Prompt 1:
Name every service or tool that the rate limiting notes describe in their own paragraph.
Prompt 2:
For each statement, say whether it agrees with the rate limiting notes, and quote the words that decide it. (a) GitHub allows 60 requests per hour for unauthenticated requests. (b) AWS API Gateway uses sliding window rate limiting. (c) Leaky bucket is suggested for sending emails.
Prompt 3:
Echo the rate limiting notes between "nginx - limit_req_zone" and "the boundary burst.", inclusive.

** START Selected extract **

GitHub - Fixed window rate limiting. 5,000 requests per hour for authenticated requests. 60 requests per hour for unauthenticated. Returns X-RateLimit-Remaining and X-RateLimit-Reset headers.

Twitter - Sliding window rate limiting. Different limits per endpoint. Returns rate limit headers on every response.

Cloudflare - Rate limiting at the edge. Supports fixed window, sliding window, and token bucket. Can rate limit by IP, cookie, header, or query parameter.

AWS API Gateway - Token bucket rate limiting. Configurable burst limit (token bucket capacity) and steady-state rate (token refill rate).

nginx - limit_req_zone implements leaky bucket. limit_req applies the limit. Widely used for simple rate limiting without a separate service.

How to apply it in practice

Choosing an algorithm

  • Fixed window - Simple, good enough for most cases. Be aware of the boundary burst.
  • Sliding window counter - Better accuracy than fixed window, similar memory usage. Good default.
  • Token bucket - When you want to allow controlled bursting. Good for APIs where clients occasionally need to send a burst of requests.
  • Leaky bucket - When you need a constant output rate. Good for outbound rate limiting (sending emails, calling third-party APIs).

Response headers

Always return rate limit information in response headers:

X-RateLimit-Limit: 100
X-RateLimit-Remaining: 45
X-RateLimit-Reset: 1705312860
Retry-After: 30

This lets clients implement proper backoff without guessing.

** END Selected extract **
** START Stored data **

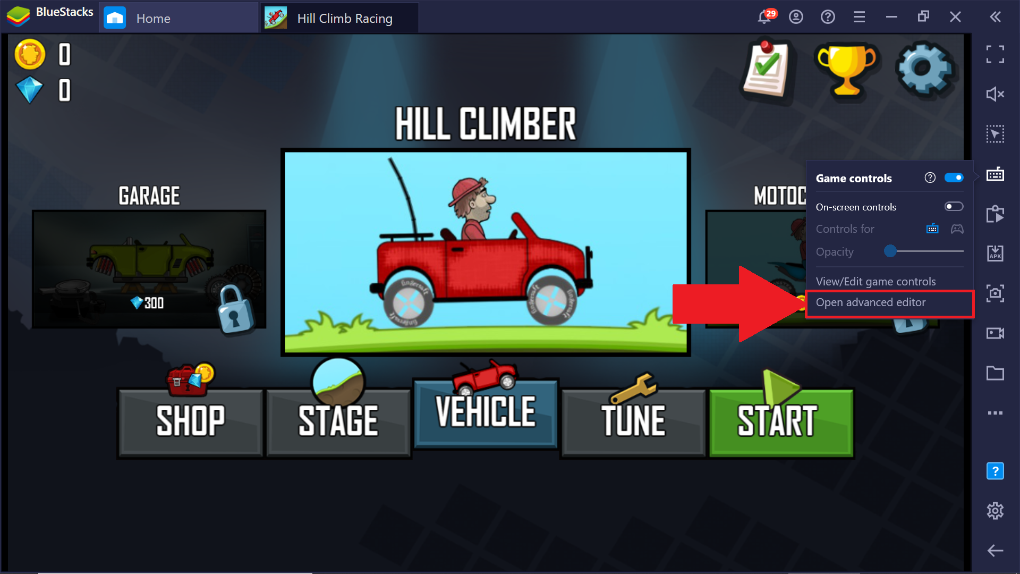Viewport: 1020px width, 574px height.
Task: Click the BlueStacks account profile icon
Action: 796,18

** END Stored data **

Task response 1:
GitHub, Twitter, Cloudflare, AWS API Gateway, nginx

Task response 2:
(a) Yes: "60 requests per hour for unauthenticated."
(b) No: "Token bucket rate limiting."
(c) Yes: "Good for outbound rate limiting (sending emails, calling third-party APIs)."

Task response 3:
nginx - limit_req_zone implements leaky bucket. limit_req applies the limit. Widely used for simple rate limiting without a separate service.

How to apply it in practice

Choosing an algorithm

  • Fixed window - Simple, good enough for most cases. Be aware of the boundary burst.